MATERIAL PROVIDED –
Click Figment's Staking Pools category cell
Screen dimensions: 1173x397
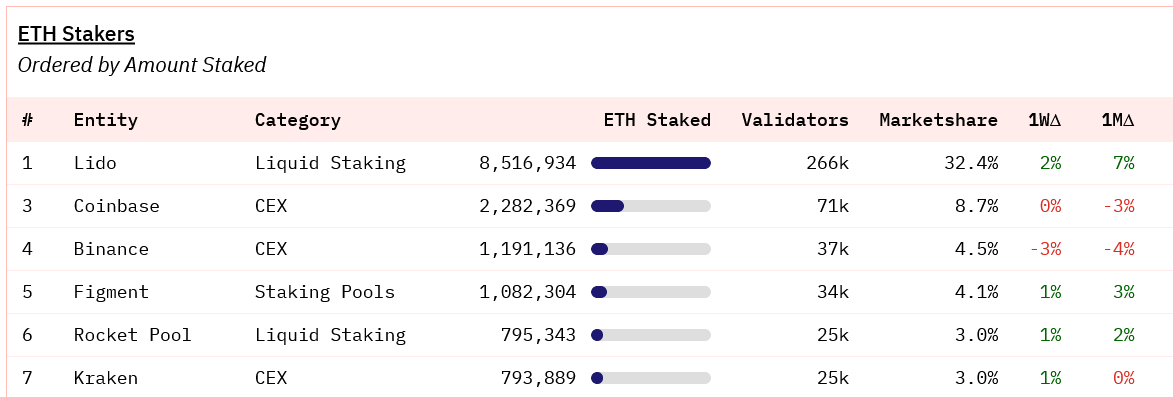(x=325, y=292)
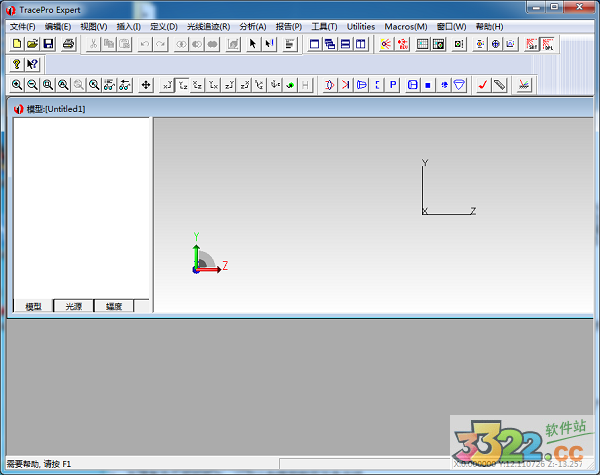The image size is (600, 475).
Task: Toggle the blue P button in the toolbar
Action: [393, 85]
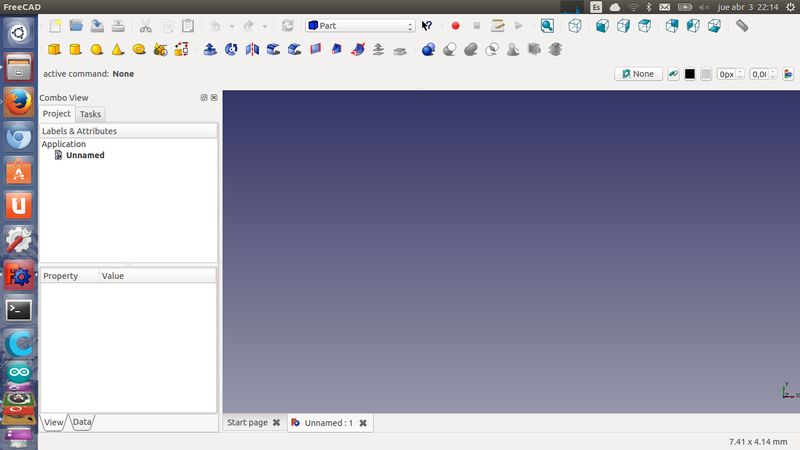Create a Box primitive solid

(54, 49)
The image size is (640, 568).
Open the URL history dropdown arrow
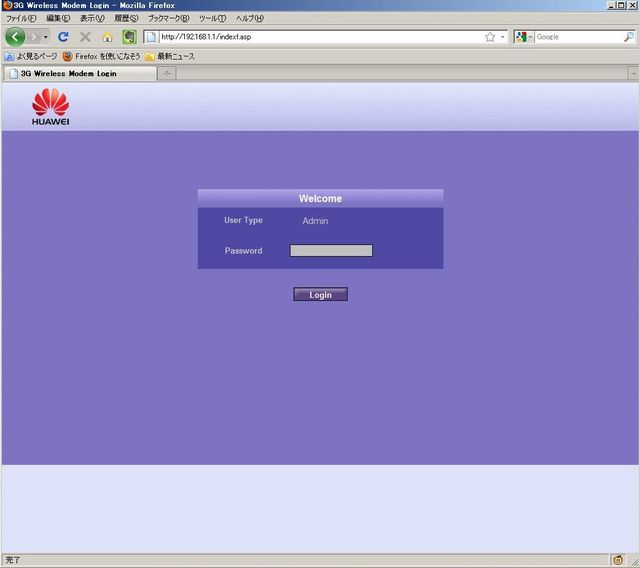coord(503,37)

WORK REQUEST – With the images omitted, retype the records above exactly.

SOLUTION BELOW –
Click Figment's Staking Pools category cell
Screen dimensions: 1173x397
(x=325, y=292)
The image size is (600, 475).
Task: Toggle the blue P button in the toolbar
Action: [393, 85]
Create a Box primitive solid

(54, 49)
The image size is (640, 568).
Open the URL history dropdown arrow
coord(503,37)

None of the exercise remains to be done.